[Dataset items]
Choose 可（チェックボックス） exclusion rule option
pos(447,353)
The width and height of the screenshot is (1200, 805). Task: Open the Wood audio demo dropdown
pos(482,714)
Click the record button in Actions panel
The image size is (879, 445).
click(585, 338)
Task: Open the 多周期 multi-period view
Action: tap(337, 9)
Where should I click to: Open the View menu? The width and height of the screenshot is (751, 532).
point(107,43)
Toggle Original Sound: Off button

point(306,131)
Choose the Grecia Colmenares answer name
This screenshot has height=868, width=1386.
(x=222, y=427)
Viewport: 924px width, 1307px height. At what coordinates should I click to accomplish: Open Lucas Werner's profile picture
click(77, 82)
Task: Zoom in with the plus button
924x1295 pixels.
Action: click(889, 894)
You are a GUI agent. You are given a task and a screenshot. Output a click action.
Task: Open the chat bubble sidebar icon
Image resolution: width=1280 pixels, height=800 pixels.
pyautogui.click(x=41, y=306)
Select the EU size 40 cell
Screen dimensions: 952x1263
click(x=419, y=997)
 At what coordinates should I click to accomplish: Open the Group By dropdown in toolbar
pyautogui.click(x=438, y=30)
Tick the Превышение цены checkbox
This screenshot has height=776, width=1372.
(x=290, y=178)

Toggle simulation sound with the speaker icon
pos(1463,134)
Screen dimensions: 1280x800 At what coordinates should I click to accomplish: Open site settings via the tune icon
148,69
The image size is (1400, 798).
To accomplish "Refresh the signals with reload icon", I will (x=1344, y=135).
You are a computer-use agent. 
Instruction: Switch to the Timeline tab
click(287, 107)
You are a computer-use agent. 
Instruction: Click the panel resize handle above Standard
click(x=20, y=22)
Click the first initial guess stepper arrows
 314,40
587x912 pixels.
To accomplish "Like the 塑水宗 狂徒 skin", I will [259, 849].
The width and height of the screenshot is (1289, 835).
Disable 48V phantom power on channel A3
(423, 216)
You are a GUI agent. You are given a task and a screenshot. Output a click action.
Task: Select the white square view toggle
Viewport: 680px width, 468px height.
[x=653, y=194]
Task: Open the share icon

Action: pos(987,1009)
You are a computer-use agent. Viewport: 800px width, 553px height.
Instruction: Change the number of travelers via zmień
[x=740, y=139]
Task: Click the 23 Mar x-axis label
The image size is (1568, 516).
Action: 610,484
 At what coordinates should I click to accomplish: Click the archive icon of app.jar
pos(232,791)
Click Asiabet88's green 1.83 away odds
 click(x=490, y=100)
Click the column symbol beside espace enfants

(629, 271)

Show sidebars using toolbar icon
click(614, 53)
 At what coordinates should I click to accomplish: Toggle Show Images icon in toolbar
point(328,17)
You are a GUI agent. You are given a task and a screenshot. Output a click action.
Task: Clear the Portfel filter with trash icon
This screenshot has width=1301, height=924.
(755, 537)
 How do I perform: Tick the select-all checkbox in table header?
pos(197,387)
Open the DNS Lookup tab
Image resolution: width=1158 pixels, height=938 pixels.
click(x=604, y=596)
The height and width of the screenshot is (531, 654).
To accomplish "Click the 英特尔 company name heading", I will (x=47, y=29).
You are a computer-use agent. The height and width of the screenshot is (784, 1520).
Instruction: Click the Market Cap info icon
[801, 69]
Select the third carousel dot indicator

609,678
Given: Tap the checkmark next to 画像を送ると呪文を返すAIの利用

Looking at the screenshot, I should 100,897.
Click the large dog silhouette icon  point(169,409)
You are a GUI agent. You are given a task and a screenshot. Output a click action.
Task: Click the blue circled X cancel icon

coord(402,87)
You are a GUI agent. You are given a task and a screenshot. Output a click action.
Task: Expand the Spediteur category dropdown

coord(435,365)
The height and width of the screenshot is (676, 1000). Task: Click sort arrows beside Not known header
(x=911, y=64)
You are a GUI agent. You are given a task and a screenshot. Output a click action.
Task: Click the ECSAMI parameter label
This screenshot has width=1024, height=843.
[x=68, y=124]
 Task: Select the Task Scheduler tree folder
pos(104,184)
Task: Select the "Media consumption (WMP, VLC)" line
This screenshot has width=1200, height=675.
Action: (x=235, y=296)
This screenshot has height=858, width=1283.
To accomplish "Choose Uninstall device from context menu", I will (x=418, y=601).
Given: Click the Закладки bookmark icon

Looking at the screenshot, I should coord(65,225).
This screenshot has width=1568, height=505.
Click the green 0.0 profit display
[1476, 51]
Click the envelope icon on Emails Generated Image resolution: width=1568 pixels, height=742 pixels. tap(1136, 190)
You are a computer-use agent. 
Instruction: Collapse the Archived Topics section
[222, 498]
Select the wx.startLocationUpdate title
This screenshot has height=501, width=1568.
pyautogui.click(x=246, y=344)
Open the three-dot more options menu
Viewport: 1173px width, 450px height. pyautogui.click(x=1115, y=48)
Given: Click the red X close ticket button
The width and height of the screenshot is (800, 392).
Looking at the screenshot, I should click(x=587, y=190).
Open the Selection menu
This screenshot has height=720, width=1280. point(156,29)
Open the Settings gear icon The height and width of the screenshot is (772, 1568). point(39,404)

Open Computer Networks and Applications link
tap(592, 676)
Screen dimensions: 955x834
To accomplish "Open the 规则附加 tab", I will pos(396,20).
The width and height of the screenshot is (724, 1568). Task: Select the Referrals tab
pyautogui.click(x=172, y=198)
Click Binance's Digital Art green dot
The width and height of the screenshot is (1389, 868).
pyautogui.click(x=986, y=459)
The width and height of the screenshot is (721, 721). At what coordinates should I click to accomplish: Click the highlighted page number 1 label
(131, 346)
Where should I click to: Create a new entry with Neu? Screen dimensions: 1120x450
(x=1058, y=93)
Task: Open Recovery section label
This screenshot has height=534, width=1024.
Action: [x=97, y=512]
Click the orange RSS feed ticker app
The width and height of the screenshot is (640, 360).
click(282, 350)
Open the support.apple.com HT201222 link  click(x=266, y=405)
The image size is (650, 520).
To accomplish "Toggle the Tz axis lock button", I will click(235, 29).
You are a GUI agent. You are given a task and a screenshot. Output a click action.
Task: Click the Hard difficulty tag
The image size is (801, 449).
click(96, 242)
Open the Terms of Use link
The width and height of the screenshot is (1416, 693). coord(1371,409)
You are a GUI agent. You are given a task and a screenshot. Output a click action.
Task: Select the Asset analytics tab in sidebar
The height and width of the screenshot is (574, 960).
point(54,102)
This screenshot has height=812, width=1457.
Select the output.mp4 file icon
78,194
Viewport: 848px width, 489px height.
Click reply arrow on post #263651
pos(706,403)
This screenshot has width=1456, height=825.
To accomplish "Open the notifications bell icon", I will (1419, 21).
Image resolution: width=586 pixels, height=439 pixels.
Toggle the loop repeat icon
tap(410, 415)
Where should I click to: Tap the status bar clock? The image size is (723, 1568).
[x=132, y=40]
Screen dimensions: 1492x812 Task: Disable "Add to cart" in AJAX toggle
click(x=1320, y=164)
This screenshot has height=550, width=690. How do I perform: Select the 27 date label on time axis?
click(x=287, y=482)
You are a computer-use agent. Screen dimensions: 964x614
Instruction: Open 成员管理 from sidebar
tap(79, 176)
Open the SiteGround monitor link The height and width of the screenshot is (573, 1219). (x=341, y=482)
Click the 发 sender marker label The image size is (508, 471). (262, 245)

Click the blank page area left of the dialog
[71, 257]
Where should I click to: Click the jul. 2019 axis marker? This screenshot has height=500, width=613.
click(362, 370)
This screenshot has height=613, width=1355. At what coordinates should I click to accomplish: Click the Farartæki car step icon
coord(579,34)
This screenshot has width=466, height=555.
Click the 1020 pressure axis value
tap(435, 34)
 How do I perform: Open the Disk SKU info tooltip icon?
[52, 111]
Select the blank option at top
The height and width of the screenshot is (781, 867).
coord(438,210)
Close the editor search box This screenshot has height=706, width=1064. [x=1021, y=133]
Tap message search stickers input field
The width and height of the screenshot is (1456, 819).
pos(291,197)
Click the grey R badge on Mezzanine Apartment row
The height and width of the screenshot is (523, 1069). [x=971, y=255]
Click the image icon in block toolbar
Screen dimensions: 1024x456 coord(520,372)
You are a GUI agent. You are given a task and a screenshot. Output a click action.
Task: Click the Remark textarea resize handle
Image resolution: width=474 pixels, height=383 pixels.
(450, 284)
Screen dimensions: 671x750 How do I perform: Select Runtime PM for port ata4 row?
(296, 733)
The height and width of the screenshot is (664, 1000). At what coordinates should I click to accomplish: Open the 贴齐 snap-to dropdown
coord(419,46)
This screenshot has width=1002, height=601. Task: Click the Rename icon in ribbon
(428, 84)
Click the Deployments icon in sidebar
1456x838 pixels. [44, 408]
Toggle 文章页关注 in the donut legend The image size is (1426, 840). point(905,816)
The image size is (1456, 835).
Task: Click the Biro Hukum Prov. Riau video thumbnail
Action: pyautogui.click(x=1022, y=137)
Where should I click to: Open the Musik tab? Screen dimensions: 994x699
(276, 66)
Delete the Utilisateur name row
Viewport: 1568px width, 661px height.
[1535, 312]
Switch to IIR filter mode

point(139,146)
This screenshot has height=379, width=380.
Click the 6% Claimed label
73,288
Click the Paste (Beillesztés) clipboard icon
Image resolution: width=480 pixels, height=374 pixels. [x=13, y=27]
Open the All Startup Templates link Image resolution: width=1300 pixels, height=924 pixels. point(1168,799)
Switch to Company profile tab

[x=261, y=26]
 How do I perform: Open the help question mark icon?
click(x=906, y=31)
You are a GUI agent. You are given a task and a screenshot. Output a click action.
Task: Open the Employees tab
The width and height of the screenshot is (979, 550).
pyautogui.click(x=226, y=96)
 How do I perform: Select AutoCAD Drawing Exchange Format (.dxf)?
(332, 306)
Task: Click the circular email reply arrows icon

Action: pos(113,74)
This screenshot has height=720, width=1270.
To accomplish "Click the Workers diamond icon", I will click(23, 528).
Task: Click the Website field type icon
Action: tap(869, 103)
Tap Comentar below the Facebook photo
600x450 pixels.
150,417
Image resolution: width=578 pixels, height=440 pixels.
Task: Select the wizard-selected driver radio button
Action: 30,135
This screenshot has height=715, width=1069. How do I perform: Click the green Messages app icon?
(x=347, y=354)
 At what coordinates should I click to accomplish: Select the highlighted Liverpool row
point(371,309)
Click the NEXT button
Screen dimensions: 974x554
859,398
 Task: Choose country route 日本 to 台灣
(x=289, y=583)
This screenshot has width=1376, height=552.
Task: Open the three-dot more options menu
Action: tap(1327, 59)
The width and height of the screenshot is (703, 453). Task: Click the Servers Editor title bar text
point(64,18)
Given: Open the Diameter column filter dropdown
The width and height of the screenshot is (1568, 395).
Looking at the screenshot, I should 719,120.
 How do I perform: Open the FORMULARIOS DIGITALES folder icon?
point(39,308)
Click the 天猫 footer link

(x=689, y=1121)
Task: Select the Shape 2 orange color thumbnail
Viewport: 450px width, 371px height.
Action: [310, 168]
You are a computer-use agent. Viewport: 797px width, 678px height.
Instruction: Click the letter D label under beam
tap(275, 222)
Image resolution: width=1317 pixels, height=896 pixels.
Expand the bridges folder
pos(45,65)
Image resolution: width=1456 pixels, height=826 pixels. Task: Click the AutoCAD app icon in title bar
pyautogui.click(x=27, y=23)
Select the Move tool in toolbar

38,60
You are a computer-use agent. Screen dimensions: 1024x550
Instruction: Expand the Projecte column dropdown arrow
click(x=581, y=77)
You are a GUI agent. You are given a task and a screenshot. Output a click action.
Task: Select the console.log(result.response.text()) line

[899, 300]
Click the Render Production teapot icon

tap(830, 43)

#### [Task goal]
After locating the line with "Click Asiabet88's green 1.83 away odds" above, return that line and every later line through the one with "This screenshot has height=858, width=1283.", word for word and with nothing else.

#### [Answer space]
Click Asiabet88's green 1.83 away odds
 click(x=490, y=100)
Click the column symbol beside espace enfants

(629, 271)

Show sidebars using toolbar icon
click(614, 53)
 At what coordinates should I click to accomplish: Toggle Show Images icon in toolbar
point(328,17)
You are a GUI agent. You are given a task and a screenshot. Output a click action.
Task: Clear the Portfel filter with trash icon
This screenshot has width=1301, height=924.
(755, 537)
 How do I perform: Tick the select-all checkbox in table header?
pos(197,387)
Open the DNS Lookup tab
Image resolution: width=1158 pixels, height=938 pixels.
click(x=604, y=596)
The height and width of the screenshot is (531, 654).
To accomplish "Click the 英特尔 company name heading", I will (x=47, y=29).
You are a computer-use agent. The height and width of the screenshot is (784, 1520).
Instruction: Click the Market Cap info icon
[801, 69]
Select the third carousel dot indicator

609,678
Given: Tap the checkmark next to 画像を送ると呪文を返すAIの利用

Looking at the screenshot, I should 100,897.
Click the large dog silhouette icon  point(169,409)
You are a GUI agent. You are given a task and a screenshot. Output a click action.
Task: Click the blue circled X cancel icon

coord(402,87)
You are a GUI agent. You are given a task and a screenshot. Output a click action.
Task: Expand the Spediteur category dropdown

coord(435,365)
The height and width of the screenshot is (676, 1000). Task: Click sort arrows beside Not known header
(x=911, y=64)
You are a GUI agent. You are given a task and a screenshot. Output a click action.
Task: Click the ECSAMI parameter label
This screenshot has width=1024, height=843.
[x=68, y=124]
 Task: Select the Task Scheduler tree folder
pos(104,184)
Task: Select the "Media consumption (WMP, VLC)" line
This screenshot has width=1200, height=675.
Action: (x=235, y=296)
This screenshot has height=858, width=1283.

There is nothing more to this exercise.